We used the model to estimate the annual age-specific incidence of pertussis and compared these rates to reported rates for the period between 1993 and 2004, to ascertain the likely degree of pertussis under-identification. Pertussis under-detection was found to vary dramatically with age: in the 2–7 year old age group, we projected that there were approximately 597 undetected pertussis cases per reported case, with this ratio increasing to a maximum of approximately 33,302 undetected cases per reported case in the 20 to 64 year age group (Figure 4).

Figure 4. Estimated under-report of pertussis by age group.

The model predicted ratio of underlying pertussis cases per laboratory-confirmed case was calculated based on reported cases for the Greater Toronto Area between 1993 and 2004. Results are presented on a logarithmic scale. For each age group, the minimum, mean, and maximum number of model predicted undetected cases for every reported case are displayed.

We also assessed the contribution of infections in persons with loss of immunity to the rate at which susceptible individuals become infected (i.e., the force of infection). Using best-fit model parameters, we estimated that approximately 97% of infections in the <2 age group were attributable to infection from persons re-susceptible to infection through loss of naturally-acquired or vaccine-induced immunity.
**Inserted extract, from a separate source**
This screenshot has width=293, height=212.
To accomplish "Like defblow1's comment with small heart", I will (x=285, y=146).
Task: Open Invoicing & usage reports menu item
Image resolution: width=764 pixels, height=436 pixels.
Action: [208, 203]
The high burden of disease caused by previously exposed individuals occurred despite our assumption that these individuals were one-fifth as infectious as individuals without prior immunity.

Estimation of Vaccine-Induced Immunity Among Older Individuals

We used the model predicted distribution of individuals in each of the vaccination compartments at the end of the year 2012 to ascertain the levels of vaccine-induced immunity in adolescents and adults of Southern Ontario (Figure 5). While we found high vaccination coverage rates among the older populations, less than 10% of individuals over age 20 were found to have immunity against pertussis. Infants and children were found to have the highest levels of immunity, with this value decreasing substantially in the older age groups.
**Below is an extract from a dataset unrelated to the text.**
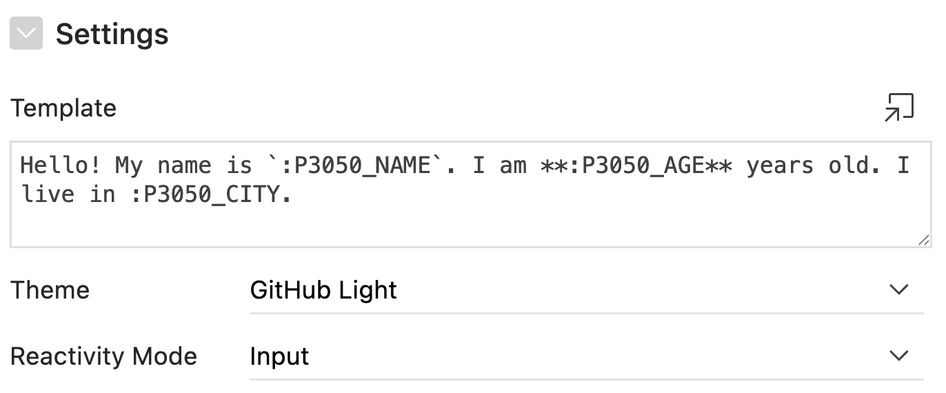Screen dimensions: 946x393
Task: Click the Reactivity Mode dropdown arrow
Action: pyautogui.click(x=898, y=356)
Figure 5. Model predicted vaccine induced immunity and vaccine coverage by age group, at end of 2012.

Proportion immune represents the proportion of individuals who remain immune to pertussis due to vaccine-induced immunity. Proportion vaccinated represents the proportion of individuals who received at least one pertussis immunization.

Impact of Uncertainty

Given the wide range of reported values for parameters describing the natural history of pertussis, we conducted wide-ranging sensitivity analyses to determine the impact of uncertainty on our estimates of pertussis under-identification. Results are presented in Figure 6. Although variation of input parameters across plausible ranges resulted in some variability in the estimated ratio of total pertussis cases to reported pertussis cases, there was no qualitative difference between results from sensitivity analyses and those derived in the base case.

Figure 6. Multi-way sensitivity analysis.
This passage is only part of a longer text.